● **Materials provided**:

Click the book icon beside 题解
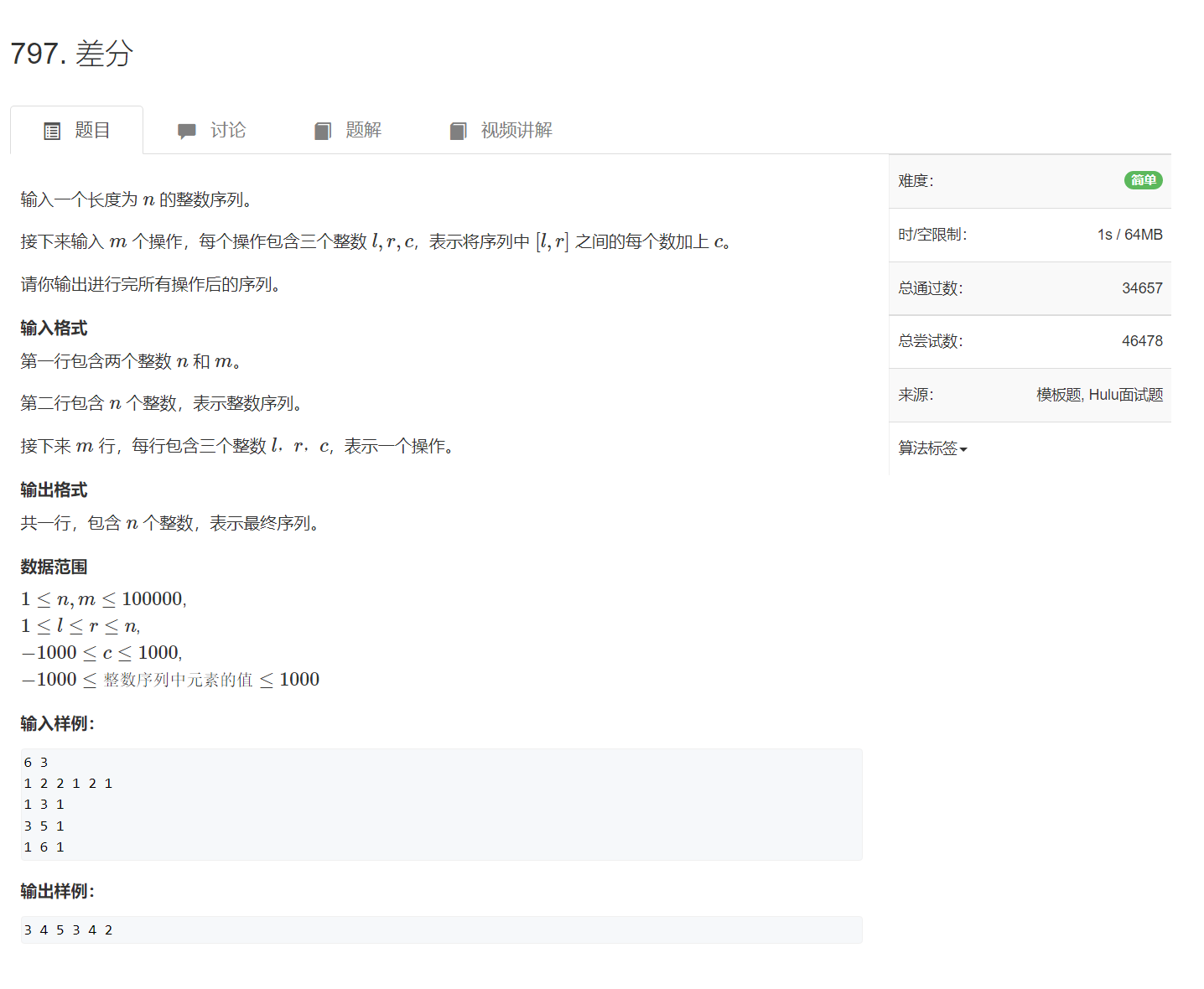1204x989 pixels. click(323, 132)
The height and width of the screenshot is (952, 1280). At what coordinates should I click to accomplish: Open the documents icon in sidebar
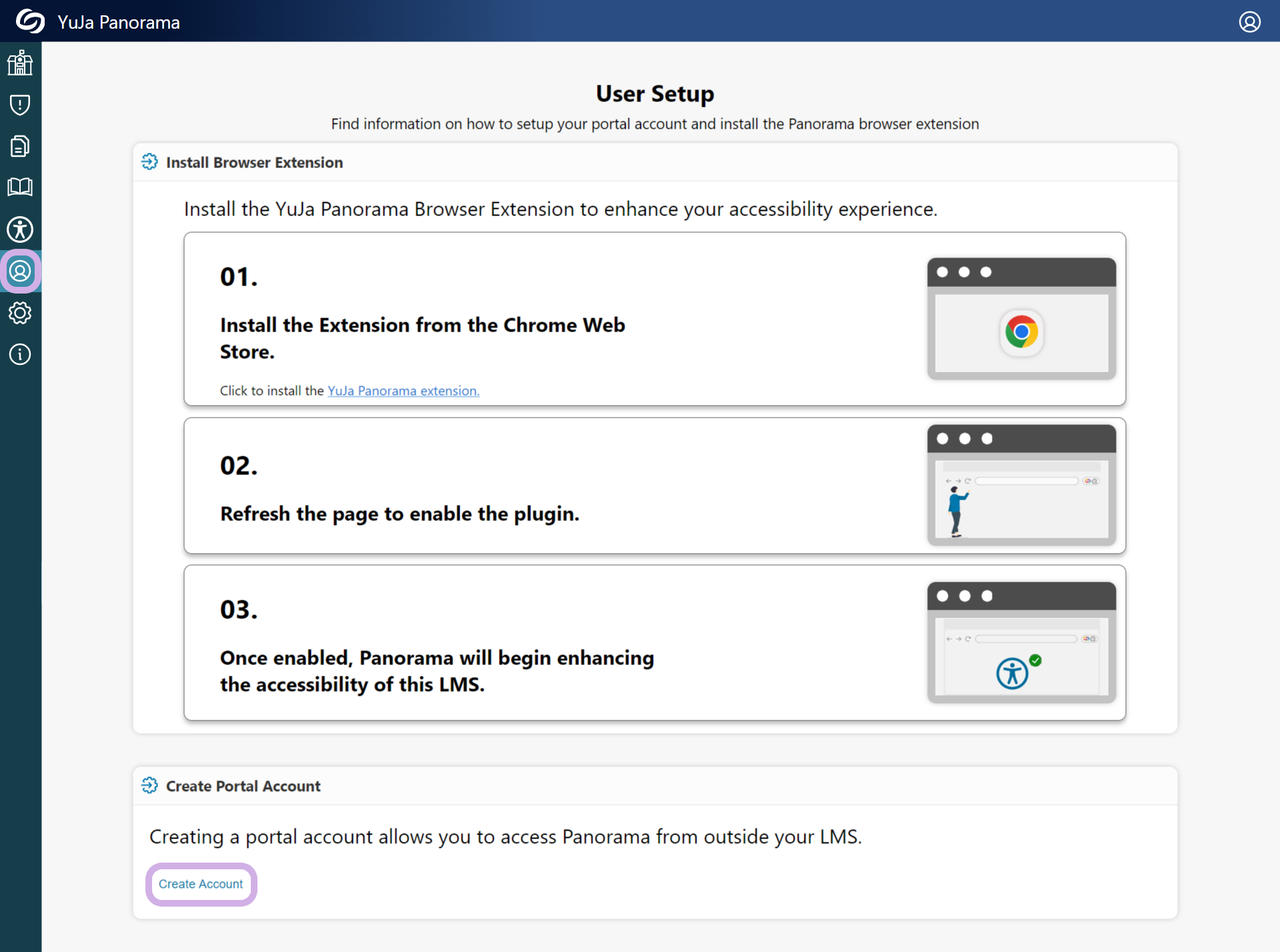coord(20,146)
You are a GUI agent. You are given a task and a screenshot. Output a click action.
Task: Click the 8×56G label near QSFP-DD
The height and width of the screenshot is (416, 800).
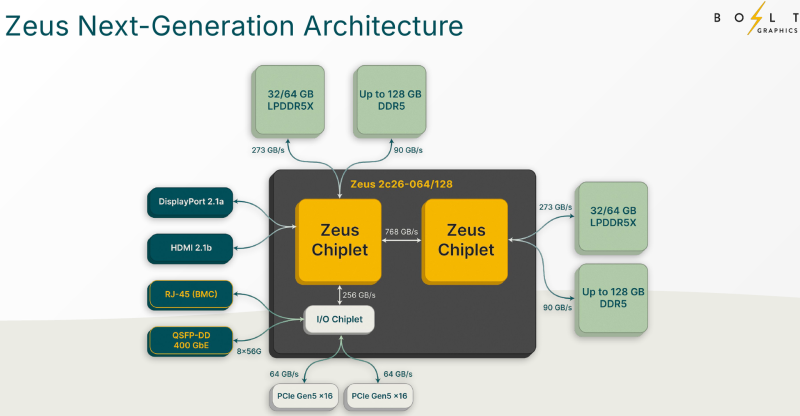coord(249,351)
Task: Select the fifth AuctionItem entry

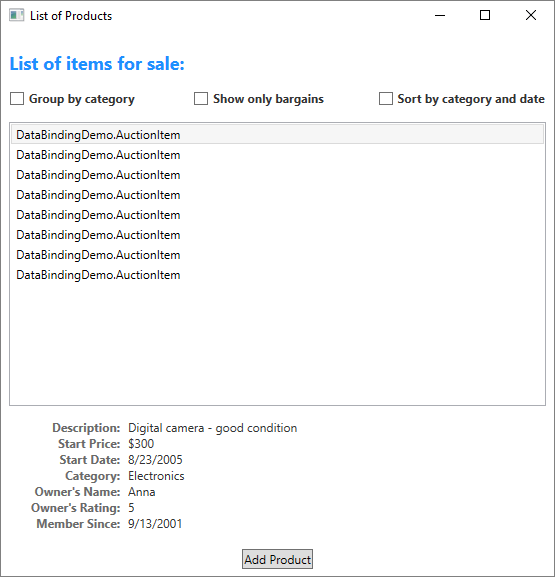Action: (278, 215)
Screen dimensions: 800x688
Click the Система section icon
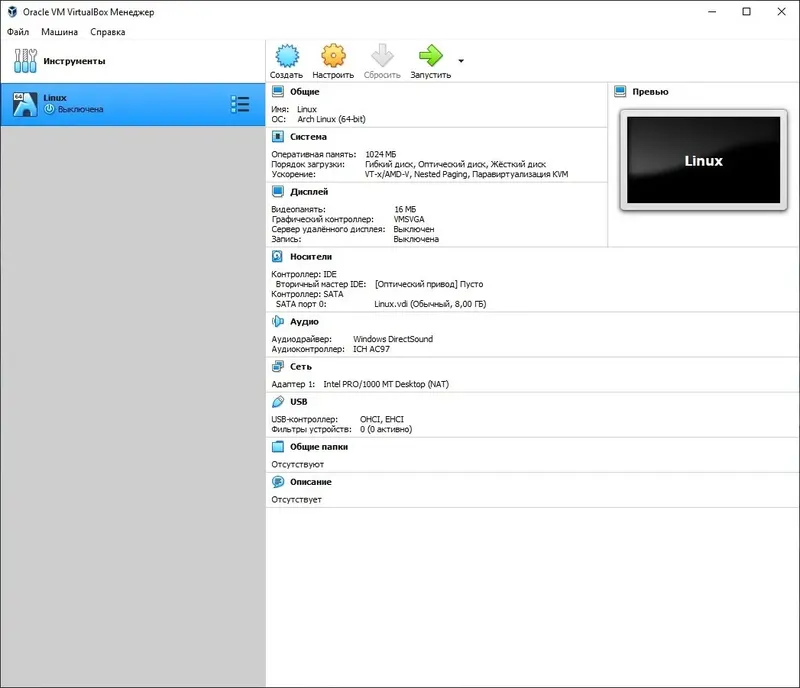[x=278, y=136]
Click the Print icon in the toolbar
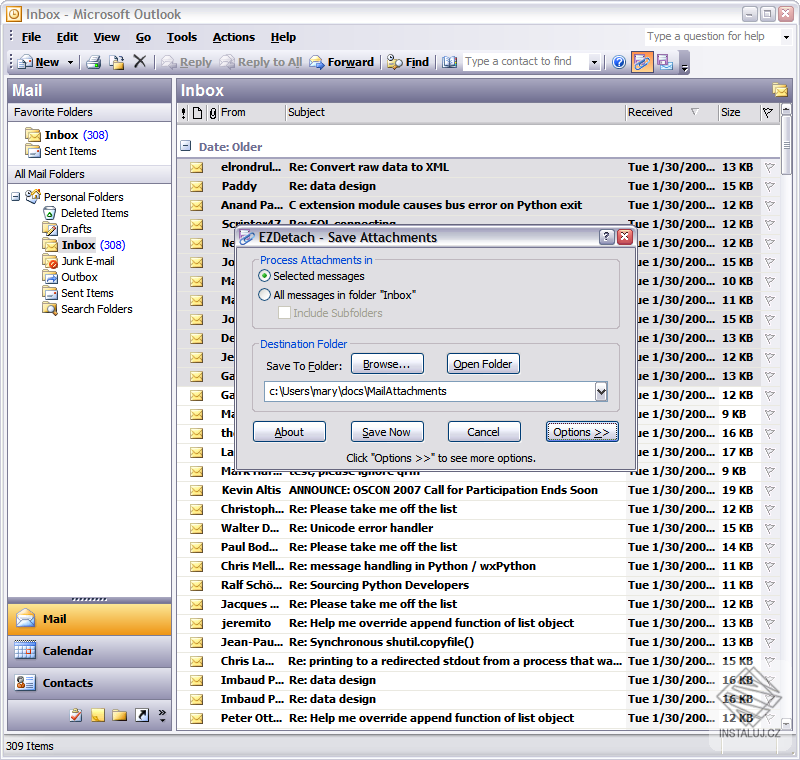The width and height of the screenshot is (800, 760). point(93,62)
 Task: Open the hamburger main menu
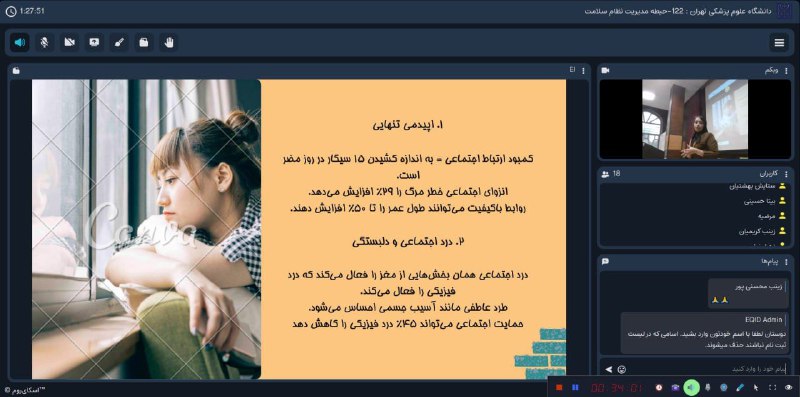click(779, 43)
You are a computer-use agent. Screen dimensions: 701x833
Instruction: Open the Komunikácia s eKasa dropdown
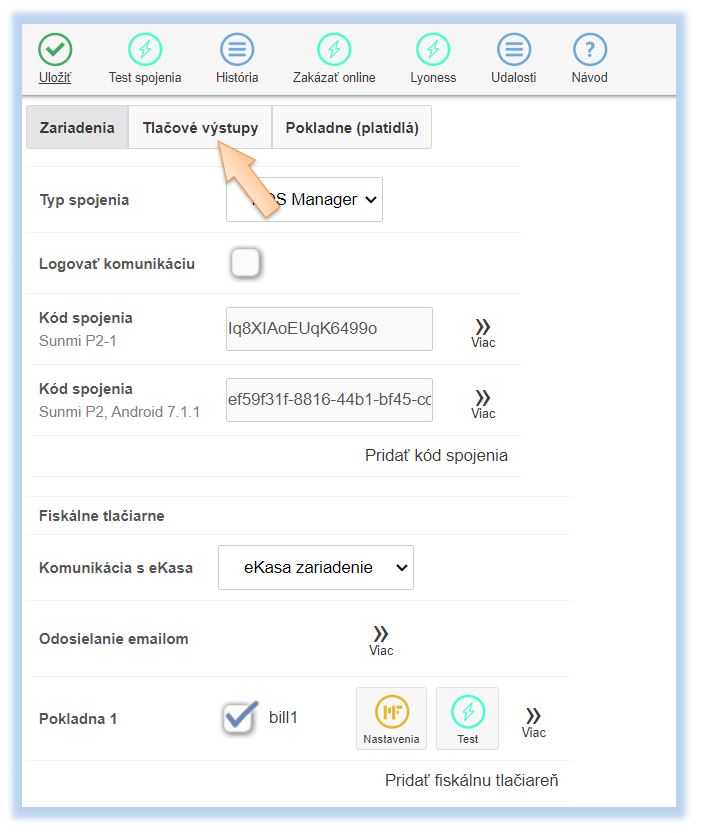[315, 567]
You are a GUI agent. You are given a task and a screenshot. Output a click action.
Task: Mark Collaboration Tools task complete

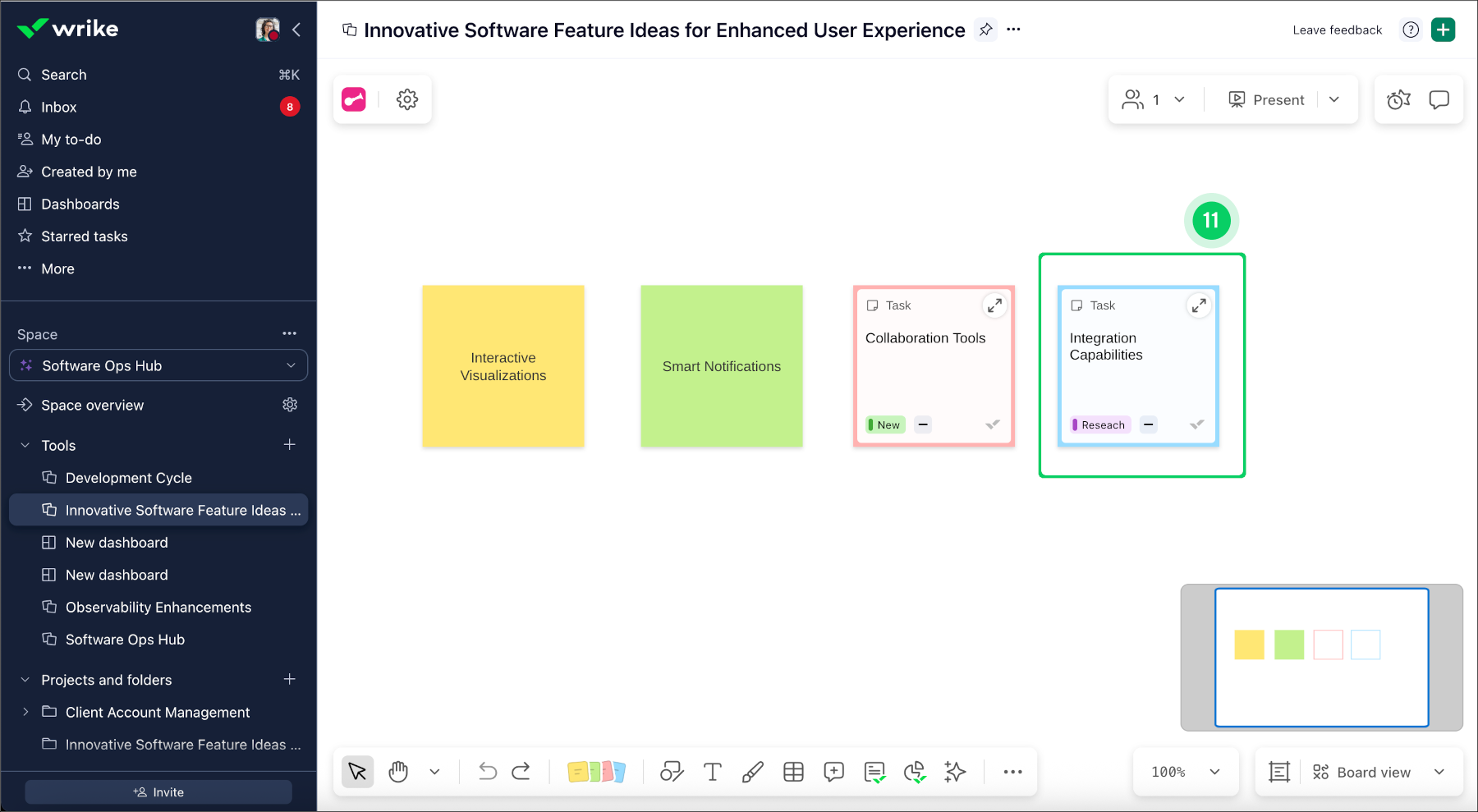tap(993, 424)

● **Task brief**:
Retype the listing above exactly, please. Pictures do not belong in the copy.

● **Worked solution**:
Click the book icon beside 题解
1204x989 pixels. click(323, 132)
The height and width of the screenshot is (952, 1280). At what coordinates should I click to accomplish: Open the documents icon in sidebar
coord(20,146)
You are a GUI agent. You are given a task and a screenshot. Output a click action.
Task: Click the 8×56G label near QSFP-DD
The height and width of the screenshot is (416, 800).
coord(249,351)
Task: Select the fifth AuctionItem entry

Action: (278, 215)
Screen dimensions: 800x688
Click the Система section icon
[x=278, y=136]
Click the Print icon in the toolbar
The width and height of the screenshot is (800, 760). point(93,62)
 Task: Open the hamburger main menu
click(779, 43)
You are a computer-use agent. Screen dimensions: 701x833
Instruction: Open the Komunikácia s eKasa dropdown
[315, 567]
You are a GUI agent. You are given a task and a screenshot. Output a click action.
Task: Mark Collaboration Tools task complete

tap(993, 424)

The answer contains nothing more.